Short problem. Please return every one of the records below unchanged, line for line, but leave out the pictures.

>>>

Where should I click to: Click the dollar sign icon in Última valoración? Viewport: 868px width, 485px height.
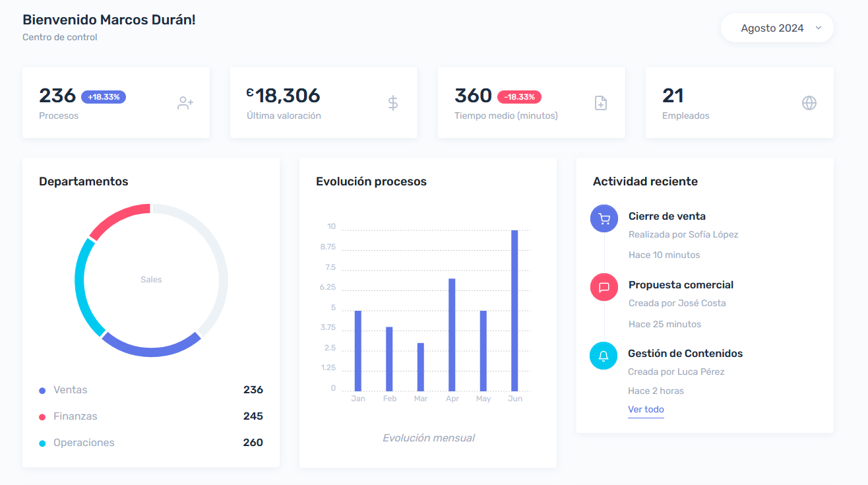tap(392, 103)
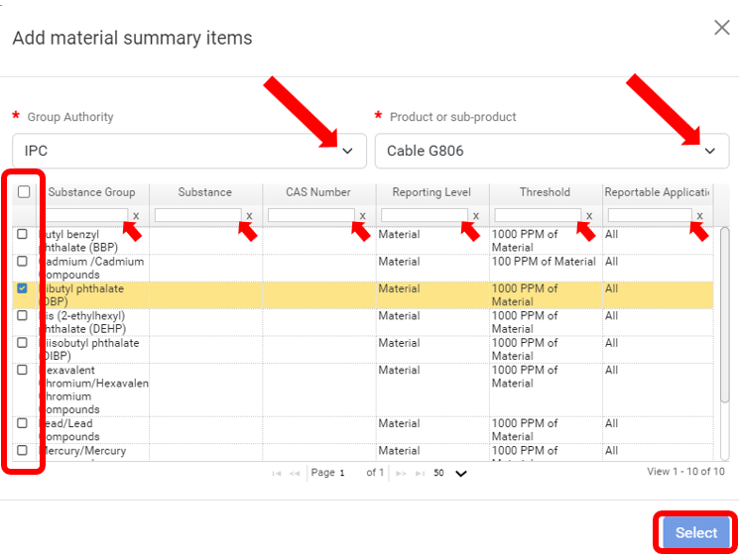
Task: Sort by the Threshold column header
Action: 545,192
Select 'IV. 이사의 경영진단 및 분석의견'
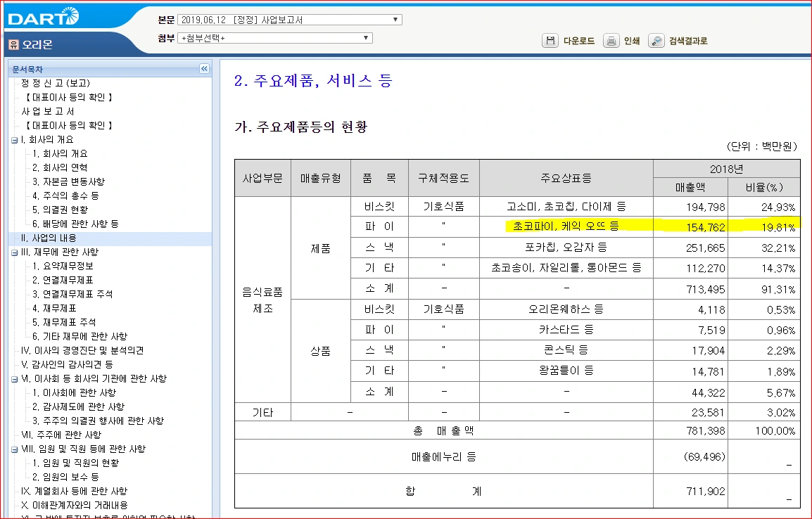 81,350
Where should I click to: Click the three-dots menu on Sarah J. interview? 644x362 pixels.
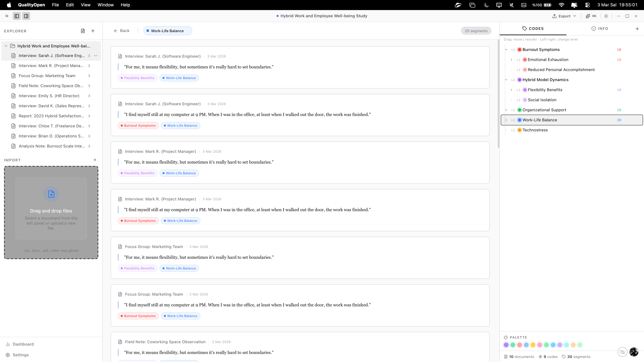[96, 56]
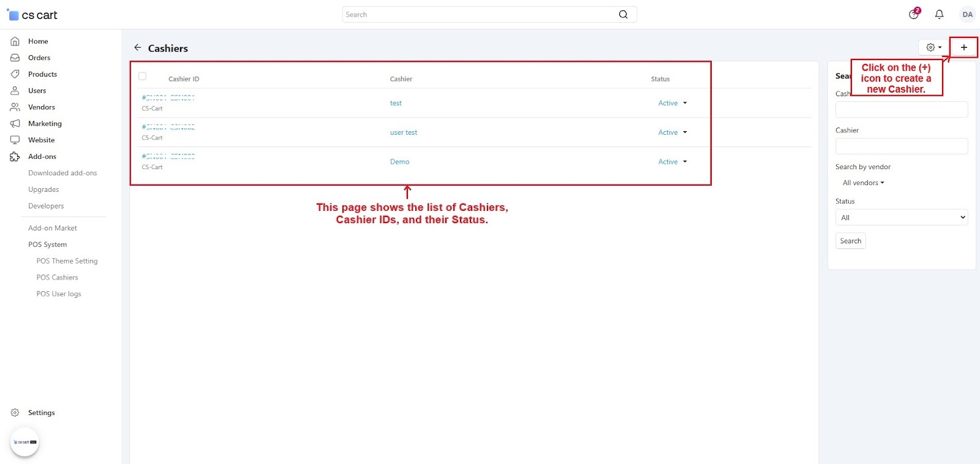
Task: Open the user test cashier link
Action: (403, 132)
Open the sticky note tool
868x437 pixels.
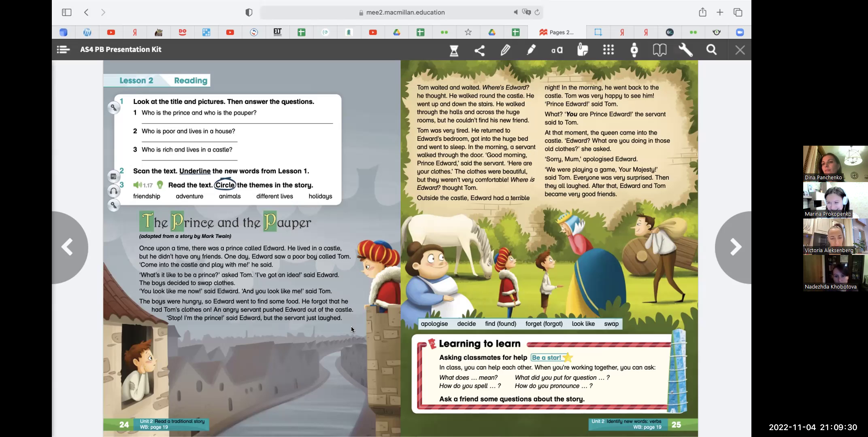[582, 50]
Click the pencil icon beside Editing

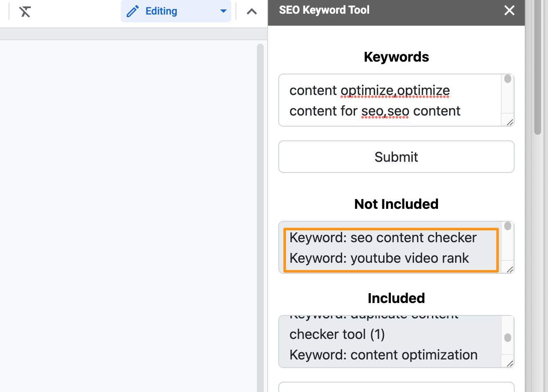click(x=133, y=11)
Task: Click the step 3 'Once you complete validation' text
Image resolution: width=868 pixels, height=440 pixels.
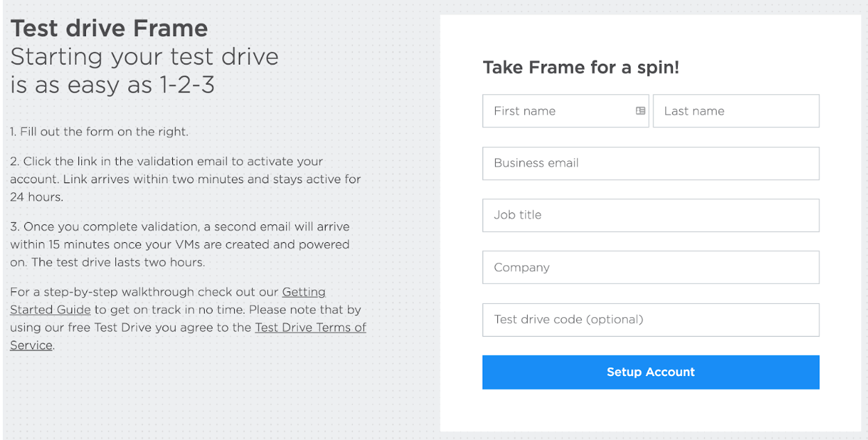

<<<

Response to the task.
Where should I click to: Click the dollar sign icon in Última valoración? Viewport: 868px width, 485px height.
tap(392, 103)
Task: Sort by the Threshold column header
Action: 545,192
Select 'IV. 이사의 경영진단 및 분석의견'
 81,350
Where should I click to: Click the three-dots menu on Sarah J. interview? 644x362 pixels.
[96, 56]
Task: Open the user test cashier link
Action: (403, 132)
Open the sticky note tool
868x437 pixels.
[582, 50]
Click the pencil icon beside Editing

click(x=133, y=11)
Task: Click the step 3 'Once you complete validation' text
Image resolution: width=868 pixels, height=440 pixels.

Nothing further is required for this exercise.